C128 - Canine Coat and Nose Color Test

The control of coat and pattern in mammals is complex. In dogs, several genes have been associated with coat colour including: A (agouti), B (brown), C (albino), D (blue dilution), E (extension), G (greying), M (merle), R (roaning), S (white spotting) and T (ticking). HealthGene Laboratory offers DNA tests for B and E color genes to determine the following colors in canines: black, brown or red. The gene responsible for red or black coat color is called the Melanocortin Receptor 1 gene (MC1R). This gene has two common forms (alleles) represented as E and e. When E (dominant allele) is present in a dog, it has some black or brown in its coat. Dogs that posses two mutated forms of the gene, represented as ee (recessive), are red or yellow in color depending on the breed. The gene responsible for brown color in dogs is known as Tyrosinase Related Protein 1 (TYRP1). The normal (B) form of this gene is dominant to the mutated (b) form. The TYRP1 gene is also affects the nose leather and pads. For example, in dogs that are yellow or red (genotype ee), TYRP1 mutations (bb) change the nose and pad colouration from black to brown.
Terminology for coat colors used by various dog breeders and associations varies considerably. Liver, chocolate and brown are all names used to describe various shades of deep brown. Orange, red, yellow, gold and apricot are all used for shades produced by the mutated MC1r gene. Occasionally, some owners use the term liver instead of orange. Another confusing example is the use of red for brown in the Australian Shepherd. Clearly, understanding the inheritance of coat color in some breeds has been complicated by the use of some terms which may not correlate with the different forms of the MC1R and TYRP1 genes.
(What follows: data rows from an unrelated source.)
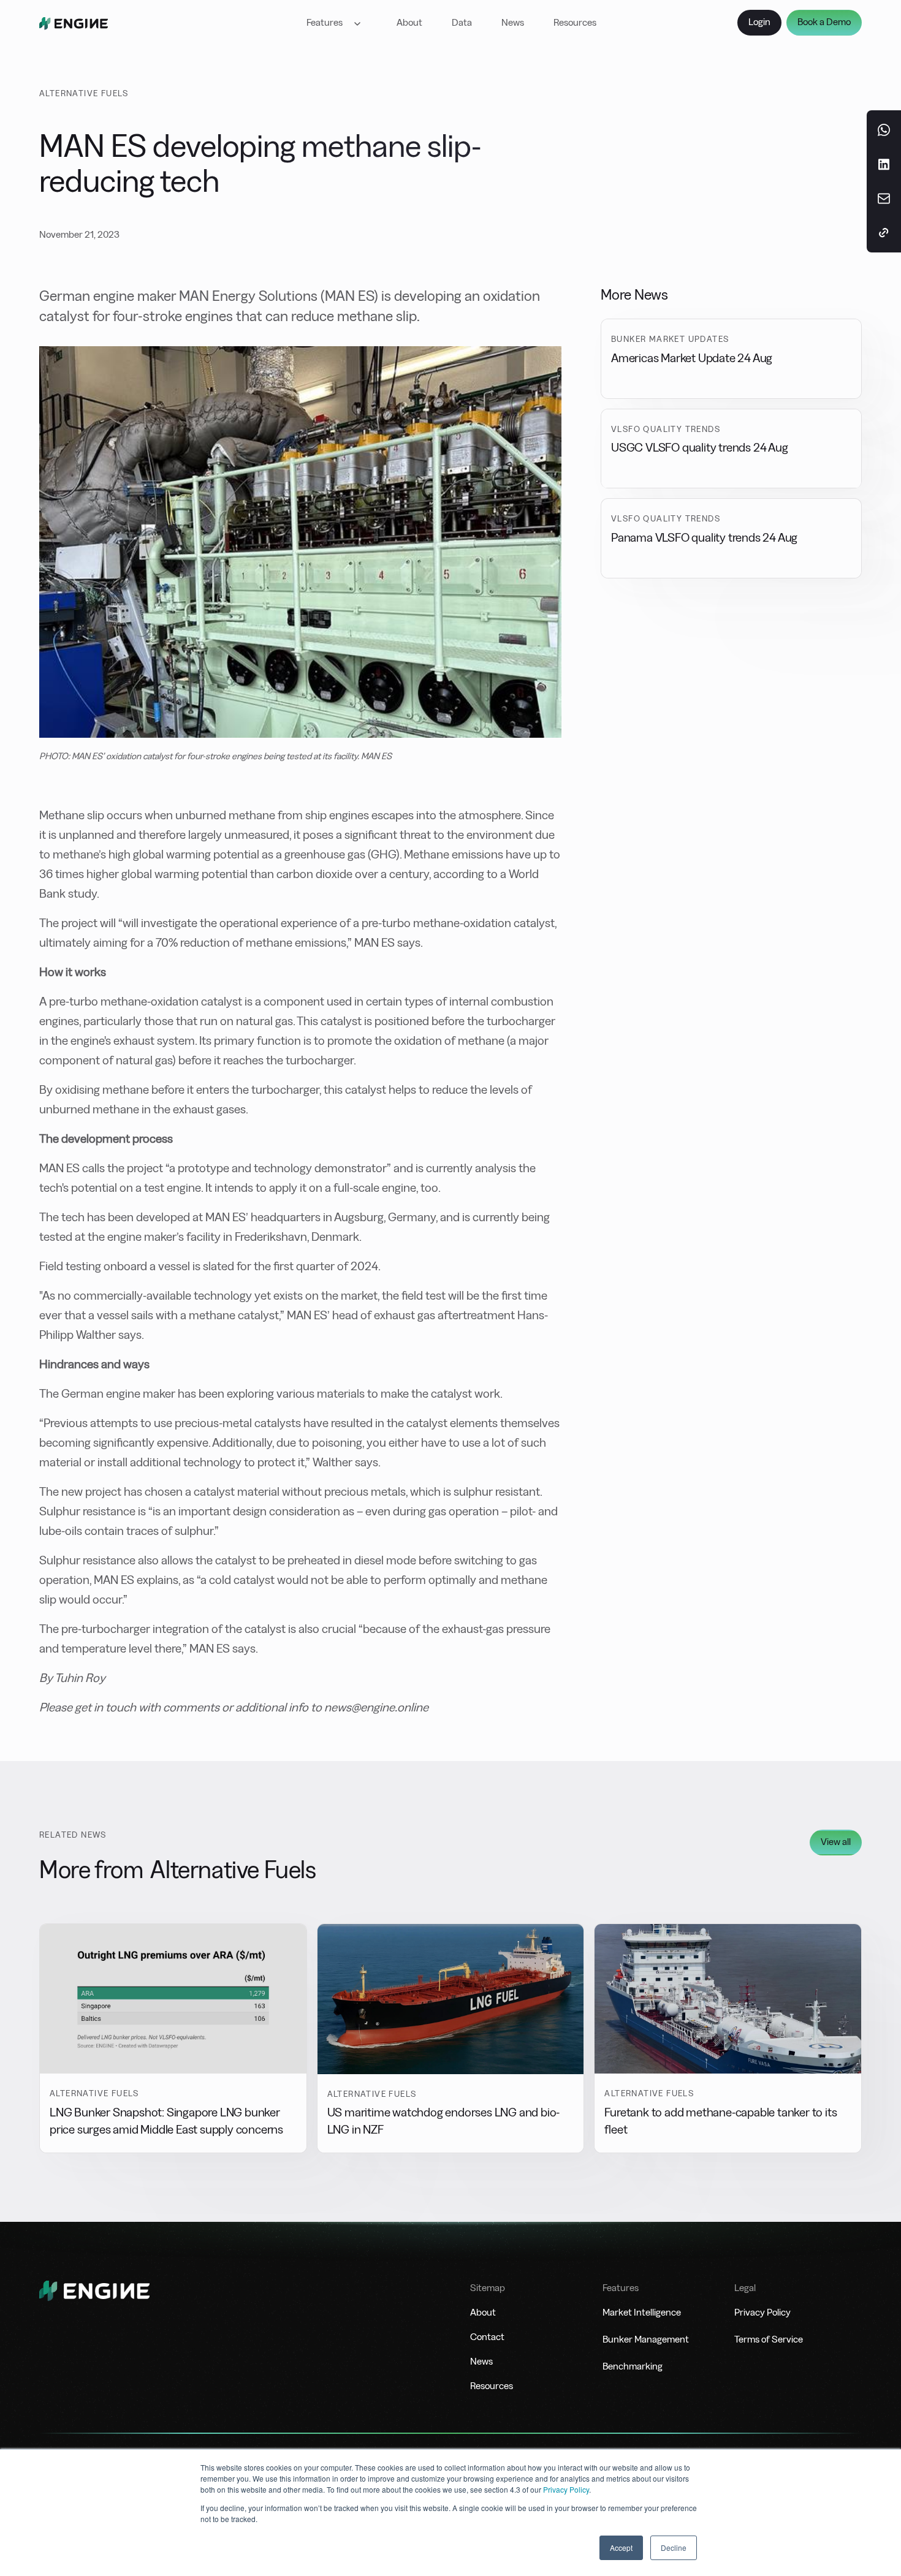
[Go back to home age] (73, 22)
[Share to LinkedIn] (884, 164)
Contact (487, 2337)
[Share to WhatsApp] (884, 130)
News (512, 22)
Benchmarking (633, 2366)
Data (462, 22)
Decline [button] (673, 2547)
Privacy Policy (566, 2489)
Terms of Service (768, 2339)
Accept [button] (621, 2547)
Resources (574, 22)
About (409, 22)
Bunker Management (646, 2339)
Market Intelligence (642, 2312)
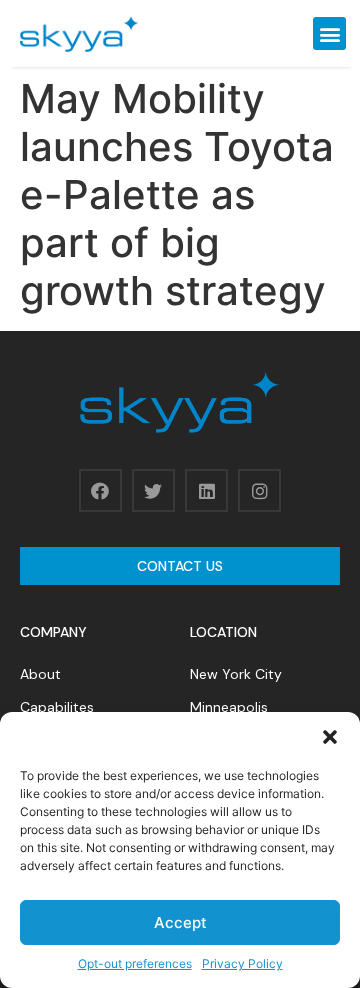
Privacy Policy (242, 963)
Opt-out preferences (135, 963)
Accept (180, 922)
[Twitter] (153, 490)
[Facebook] (100, 490)
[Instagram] (259, 490)
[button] (330, 737)
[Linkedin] (206, 490)
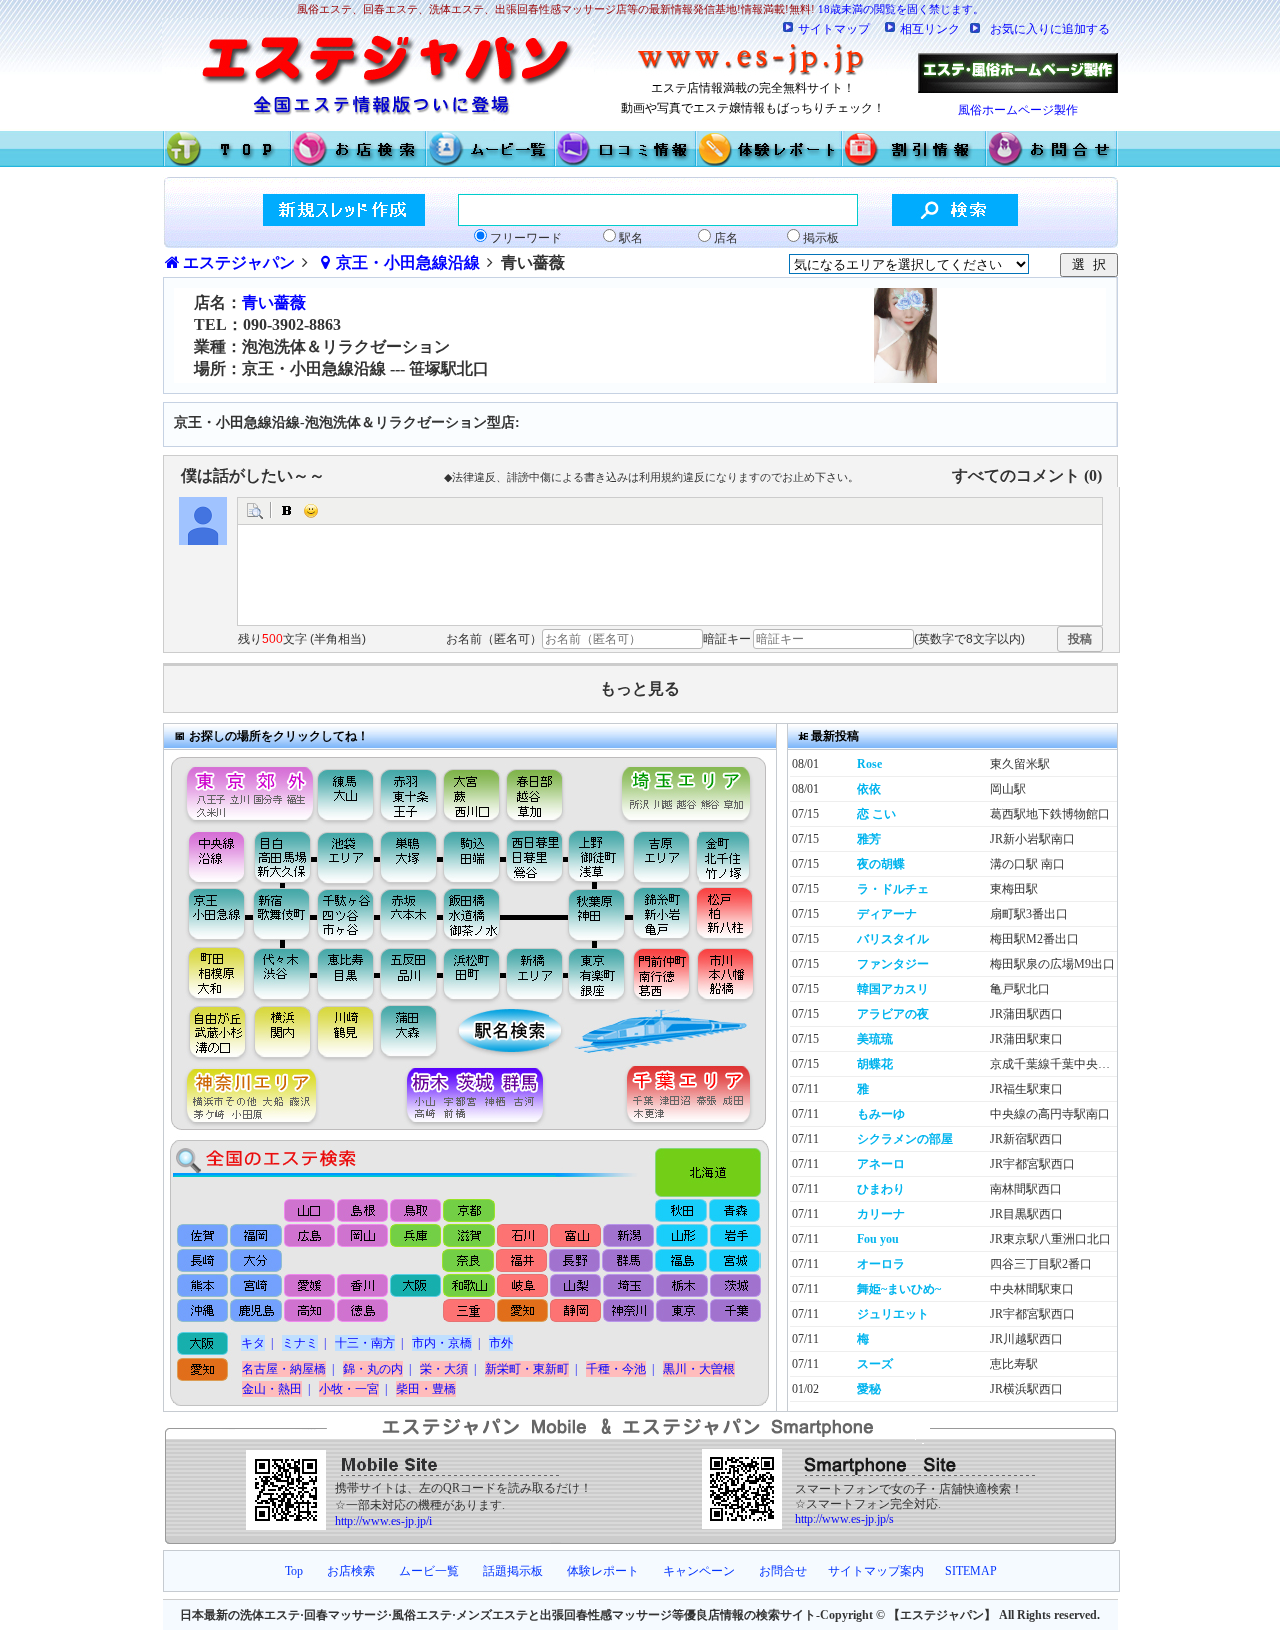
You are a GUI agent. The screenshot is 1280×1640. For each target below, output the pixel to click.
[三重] (468, 1312)
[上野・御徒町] (601, 856)
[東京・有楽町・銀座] (596, 973)
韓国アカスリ (893, 989)
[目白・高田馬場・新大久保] (281, 856)
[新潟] (627, 1235)
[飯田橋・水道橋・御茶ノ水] (476, 915)
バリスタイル (893, 939)
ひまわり (881, 1189)
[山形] (680, 1235)
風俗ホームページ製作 (1018, 110)
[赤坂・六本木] (411, 915)
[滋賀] (468, 1235)
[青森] (734, 1210)
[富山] (574, 1235)
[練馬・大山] (346, 789)
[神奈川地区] (244, 1097)
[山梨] (574, 1286)
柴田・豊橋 (426, 1389)
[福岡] (256, 1235)
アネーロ (881, 1164)
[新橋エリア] (534, 973)
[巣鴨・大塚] (409, 856)
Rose (869, 764)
Until recently, no definitive method for predicting a dog’s coat and nose color was available. Canine breeders could only guess the future color of puppies based on the coat and nose colors of the breeding parents. At best, this method provided breeders with an estimate as to the likelihood that a puppy would be a certain color. However, under specific circumstances (i.e. the sire and dame are of EeBb genotype), this method is of no value since two dogs (ex. Labrador Retriever) of the same coat and nose color (black) could potentially produce puppies of various colors (black, chocolate, yellow). This suggests that knowing a dog’s coat and nose color is of little use with regards to predicting a puppies future colors unless the hidden genetic color of the dog is also known.
Recently, advances in DNA technology have led to the discovery of two genes associated with canine coat and nose color. This discovery has led to a DNA-based test that enables breeders to determine the hidden colors of their dogs, and successfully predict the future coat and nose colors of their pups. This information can be crucial to satisfy breed standards for dog registration. Using this test, breeders can selectively choose breeding partners that are most likely to produce offspring with the desired coat and nose color.